*WRITTEN REQUEST A:* Return verbatim the part of the listing that opens with the line containing "Viewport: 235px width, 332px" and closes with the line containing "Action: click(x=280, y=319)", including both of those lines.

*SOURCE PASSAGE:*

• • • • •

In an embodiment of this application, the loss corresponding to each decoding network is determined based on feature information of each fourth image block corresponding to each decoding network and feature information of the third image block corresponding to the fourth image block. Feature information of an image block A is one of the following: a pixel value of each pixel in the image block A, a histogram of oriented gradients of the image block A, or a normalized pixel value of the image block A. The image block A is a fourth image block corresponding to each decoding network or a third image block corresponding to the fourth image block.

It can be learned that, in this embodiment of this application, a plurality of form features of an image block may be used as supervision information, to improve diversity of the loss calculation and diversity of model training.

In an embodiment of this application, the method further includes: after training of the model is completed, using the encoding network as a backbone network for a downstream identification task, where the downstream identification task includes one of the following: pedestrian attribute identification, image segmentation, and image classification.

It can be learned that, because identification precision of the trained model in this application is high, identification precision of a downstream identification task can be improved by using the encoding network in this application as a backbone network for the downstream identification task.

According to a second aspect, an embodiment of this application provides an apparatus for training a model. The model includes an encoding network and a plurality of decoding networks, the encoding network includes a plurality of network blocks at different depths, each network block corresponds to one decoding network in the plurality of decoding networks, and each network block includes one or more network layers. The apparatus for training the model includes an obtaining unit and a processing unit. The obtaining unit is configured to obtain a training image. The processing unit is configured to: divide the training image into blocks, to obtain a plurality of first image blocks; perform occlusion on the plurality of first image blocks, to obtain a plurality of second image blocks, where the plurality of second image blocks are unoccluded first image blocks in the plurality of first image blocks; input a feature vector of each second image block into the encoding network to perform encoding, to obtain a plurality of encoding features corresponding to the plurality of network blocks, where the plurality of network blocks are in a one-to-one correspondence with the plurality of encoding features; input each encoding feature into a decoding network corresponding to each encoding feature to perform image reconstruction, to obtain a reconstructed image corresponding to each decoding network; and train the model based on the reconstructed image corresponding to each decoding network and supervision information corresponding to each decoding network.

In an embodiment of this application, in the aspect of performing the occlusion on the plurality of first image blocks, to obtain the plurality of second image blocks, the processing unit is specifically configured to: generate an index value corresponding to each first image block, where the index value of each first image block indicates whether each first image block is occluded; and perform the occlusion on the plurality of first image blocks based on the index value of each first image block, to obtain the plurality of second image blocks.

In an embodiment of this application, before the processing unit trains the model based on the reconstructed image corresponding to each decoding network and the supervision information corresponding to each decoding network, the processing unit is further configured to: obtain a block division scale corresponding to each decoding network, where a smaller depth of a network block corresponding to a decoding network indicates a smaller block division scale corresponding to the decoding network; divide the training image into blocks based on the block division scale corresponding to each decoding network, to obtain a plurality of third image blocks corresponding to each decoding network; and use the plurality of third image blocks corresponding to each decoding network as the supervision information of each decoding network.

• • • • •

A run of records
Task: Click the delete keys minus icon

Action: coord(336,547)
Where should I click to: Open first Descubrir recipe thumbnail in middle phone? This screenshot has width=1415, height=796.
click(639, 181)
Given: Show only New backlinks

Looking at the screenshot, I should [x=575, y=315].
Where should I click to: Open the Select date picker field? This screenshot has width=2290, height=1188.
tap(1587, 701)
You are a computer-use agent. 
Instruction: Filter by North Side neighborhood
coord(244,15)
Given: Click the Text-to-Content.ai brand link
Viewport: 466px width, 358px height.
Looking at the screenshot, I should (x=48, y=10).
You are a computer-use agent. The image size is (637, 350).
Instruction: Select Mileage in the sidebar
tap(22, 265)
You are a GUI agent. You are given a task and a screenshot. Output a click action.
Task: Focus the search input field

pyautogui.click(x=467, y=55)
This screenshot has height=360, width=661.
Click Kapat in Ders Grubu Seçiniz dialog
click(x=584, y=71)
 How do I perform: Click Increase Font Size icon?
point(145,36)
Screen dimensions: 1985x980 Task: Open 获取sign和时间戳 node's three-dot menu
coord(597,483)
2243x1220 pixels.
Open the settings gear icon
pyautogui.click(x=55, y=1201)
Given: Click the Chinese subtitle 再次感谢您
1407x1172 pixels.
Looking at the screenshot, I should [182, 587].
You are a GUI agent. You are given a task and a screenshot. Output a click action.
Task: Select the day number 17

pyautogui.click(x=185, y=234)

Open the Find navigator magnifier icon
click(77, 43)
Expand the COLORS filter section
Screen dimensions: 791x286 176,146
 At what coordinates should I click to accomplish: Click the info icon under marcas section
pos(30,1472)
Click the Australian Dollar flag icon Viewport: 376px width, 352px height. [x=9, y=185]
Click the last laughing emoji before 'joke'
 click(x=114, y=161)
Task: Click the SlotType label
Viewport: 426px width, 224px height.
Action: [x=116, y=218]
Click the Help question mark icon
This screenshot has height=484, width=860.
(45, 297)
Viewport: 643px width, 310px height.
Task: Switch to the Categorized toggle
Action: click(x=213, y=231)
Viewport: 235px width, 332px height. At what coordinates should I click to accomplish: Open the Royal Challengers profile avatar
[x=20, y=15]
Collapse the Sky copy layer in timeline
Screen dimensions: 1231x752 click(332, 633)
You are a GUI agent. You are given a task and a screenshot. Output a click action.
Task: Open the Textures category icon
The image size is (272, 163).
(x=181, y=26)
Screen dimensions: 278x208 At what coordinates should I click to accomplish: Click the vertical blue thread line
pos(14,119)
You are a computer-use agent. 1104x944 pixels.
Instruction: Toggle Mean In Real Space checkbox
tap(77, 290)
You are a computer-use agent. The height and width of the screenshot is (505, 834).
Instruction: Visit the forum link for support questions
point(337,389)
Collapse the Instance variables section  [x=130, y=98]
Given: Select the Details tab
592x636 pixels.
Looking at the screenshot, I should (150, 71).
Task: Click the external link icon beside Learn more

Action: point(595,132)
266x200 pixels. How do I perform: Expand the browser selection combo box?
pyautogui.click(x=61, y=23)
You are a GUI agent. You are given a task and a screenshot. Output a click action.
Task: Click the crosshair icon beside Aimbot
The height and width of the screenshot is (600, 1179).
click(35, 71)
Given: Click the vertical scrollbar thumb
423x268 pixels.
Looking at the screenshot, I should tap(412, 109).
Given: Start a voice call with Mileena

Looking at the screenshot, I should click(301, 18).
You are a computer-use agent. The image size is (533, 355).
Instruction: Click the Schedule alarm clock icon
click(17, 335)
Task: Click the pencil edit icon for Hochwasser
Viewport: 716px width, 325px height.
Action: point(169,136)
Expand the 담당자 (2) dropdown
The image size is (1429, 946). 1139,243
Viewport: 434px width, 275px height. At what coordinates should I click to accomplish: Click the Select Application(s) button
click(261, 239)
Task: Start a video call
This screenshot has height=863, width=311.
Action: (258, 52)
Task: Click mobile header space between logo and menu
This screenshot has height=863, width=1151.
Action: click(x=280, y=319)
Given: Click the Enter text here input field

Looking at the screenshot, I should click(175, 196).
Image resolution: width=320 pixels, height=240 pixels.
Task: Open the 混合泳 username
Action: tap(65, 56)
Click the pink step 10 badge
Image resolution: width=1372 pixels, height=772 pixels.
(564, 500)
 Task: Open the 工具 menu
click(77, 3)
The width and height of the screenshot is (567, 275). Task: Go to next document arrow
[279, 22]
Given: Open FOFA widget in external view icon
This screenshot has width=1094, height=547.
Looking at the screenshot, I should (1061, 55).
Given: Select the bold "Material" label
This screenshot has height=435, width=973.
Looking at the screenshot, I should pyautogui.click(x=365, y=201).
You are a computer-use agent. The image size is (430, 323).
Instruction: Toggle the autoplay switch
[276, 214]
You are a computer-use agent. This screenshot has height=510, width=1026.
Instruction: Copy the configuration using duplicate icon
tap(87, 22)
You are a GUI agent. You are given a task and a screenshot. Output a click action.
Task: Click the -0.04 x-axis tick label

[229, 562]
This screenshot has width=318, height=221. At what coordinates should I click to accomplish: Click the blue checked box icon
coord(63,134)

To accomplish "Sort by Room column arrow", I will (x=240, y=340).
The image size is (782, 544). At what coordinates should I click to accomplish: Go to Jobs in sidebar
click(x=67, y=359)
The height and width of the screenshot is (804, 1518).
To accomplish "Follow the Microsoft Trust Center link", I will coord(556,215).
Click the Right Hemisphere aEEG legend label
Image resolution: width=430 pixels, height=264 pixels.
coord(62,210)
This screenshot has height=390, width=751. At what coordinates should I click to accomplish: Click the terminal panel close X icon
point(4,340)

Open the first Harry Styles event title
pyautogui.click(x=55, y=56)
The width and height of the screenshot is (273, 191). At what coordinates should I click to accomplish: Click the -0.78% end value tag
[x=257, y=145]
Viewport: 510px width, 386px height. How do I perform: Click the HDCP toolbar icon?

• • • • •

*WRITTEN REQUEST B:* Retype verbatim the part of the model-training passage that opens with the words "In an embodiment of this application, the method" and closes with the words "and image classification.".

*RESPONSE A:*
Viewport: 235px width, 332px height. At what coordinates should I click to accomplish: Open the Royal Challengers profile avatar
[x=20, y=15]
Collapse the Sky copy layer in timeline
Screen dimensions: 1231x752 click(332, 633)
You are a GUI agent. You are given a task and a screenshot. Output a click action.
Task: Open the Textures category icon
The image size is (272, 163).
(x=181, y=26)
Screen dimensions: 278x208 At what coordinates should I click to accomplish: Click the vertical blue thread line
pos(14,119)
You are a computer-use agent. 1104x944 pixels.
Instruction: Toggle Mean In Real Space checkbox
tap(77, 290)
You are a computer-use agent. The height and width of the screenshot is (505, 834).
Instruction: Visit the forum link for support questions
point(337,389)
Collapse the Instance variables section  [x=130, y=98]
Given: Select the Details tab
592x636 pixels.
Looking at the screenshot, I should (150, 71).
Task: Click the external link icon beside Learn more

Action: point(595,132)
266x200 pixels. How do I perform: Expand the browser selection combo box?
pyautogui.click(x=61, y=23)
You are a GUI agent. You are given a task and a screenshot. Output a click action.
Task: Click the crosshair icon beside Aimbot
The height and width of the screenshot is (600, 1179).
click(35, 71)
Given: Click the vertical scrollbar thumb
423x268 pixels.
Looking at the screenshot, I should tap(412, 109).
Given: Start a voice call with Mileena

Looking at the screenshot, I should click(301, 18).
You are a computer-use agent. The image size is (533, 355).
Instruction: Click the Schedule alarm clock icon
click(17, 335)
Task: Click the pencil edit icon for Hochwasser
Viewport: 716px width, 325px height.
Action: point(169,136)
Expand the 담당자 (2) dropdown
The image size is (1429, 946). 1139,243
Viewport: 434px width, 275px height. At what coordinates should I click to accomplish: Click the Select Application(s) button
click(261, 239)
Task: Start a video call
This screenshot has height=863, width=311.
Action: (258, 52)
Task: Click mobile header space between logo and menu
This screenshot has height=863, width=1151.
Action: click(x=280, y=319)

*RESPONSE B:*
In an embodiment of this application, the method further includes: after training of the model is completed, using the encoding network as a backbone network for a downstream identification task, where the downstream identification task includes one of the following: pedestrian attribute identification, image segmentation, and image classification.